Des infirmières entrent et tout se passe rapidement. J'ai à peine le temps de me dire que bientôt Georg sera en salle d'opération que déjà on le pousse dans le couloir. Je le suis, décidé à aller le plus loin possible à ses côtés. J'attrape sa main en marchant et il me sourie. Il demande de l'arrêter avant de passer la porte interdite aux personnes en dehors du personnel de l'hôpital.
Sa main s'égare sur ma joue, mes lèvres. Je ferme les yeux. Je ne veux pas qu'il parte.
Quand je les rouvre je tombe directement dans les siens. Je ne peux pas m'en passer...

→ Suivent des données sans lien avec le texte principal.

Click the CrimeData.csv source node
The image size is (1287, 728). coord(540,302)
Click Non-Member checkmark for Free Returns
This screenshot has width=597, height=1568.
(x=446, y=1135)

Il rapproche nos visages et mon air surpris disparait bien vite quand il dépose ses lèvres sur les miennes.
- Je reviens vite..., murmure-t-il
- Je t'attends..., je réponds dans le même ton
Les personnes autour de nous ne prononcent pas un mot. Peut être que demain on verra dans tous les journaux que le bassiste et le batteur de Tokio Hotel sont gays, qu'ils sont ensembles, qu'ils se sont embrassés avant que Georg ne se fasse opérer, mais je crois que ça nous passe loin au dessus. Ce moment était juste à nous. Il mime un dernier « je t'aime » avec ses lèvres avant que les portes ne se referment sur lui.
[...]
Je ne tiens plus en place. C'est complètement inhumain de faire attendre quelqu'un aussi longtemps. Je ne sais pas depuis combien de temps je suis là, mais ça me semble une éternité. Et encore, même l'éternité est plus courte.
- Gus, arrête de faire les cent pas devant moi tu me donnes le tournis, se plaint le chanteur
Je voudrais bien mais j'peux pas m'en empêcher ! Je sens plus mes jambes, plus mes doigts, plus mon corps entier. Je tremble, j'ai chaud, j'ai froid, j'ai mal. J'ai surtout peur. Si peur.
- Gustav...
Cette fois je stoppe tous mouvements pendant une fraction de seconde avant de relever le visage vers le chirurgien.
Pas besoin de m'élancer dans un dialogue désespéré pour savoir si Georg va bien, il sait déjà ce que je pense.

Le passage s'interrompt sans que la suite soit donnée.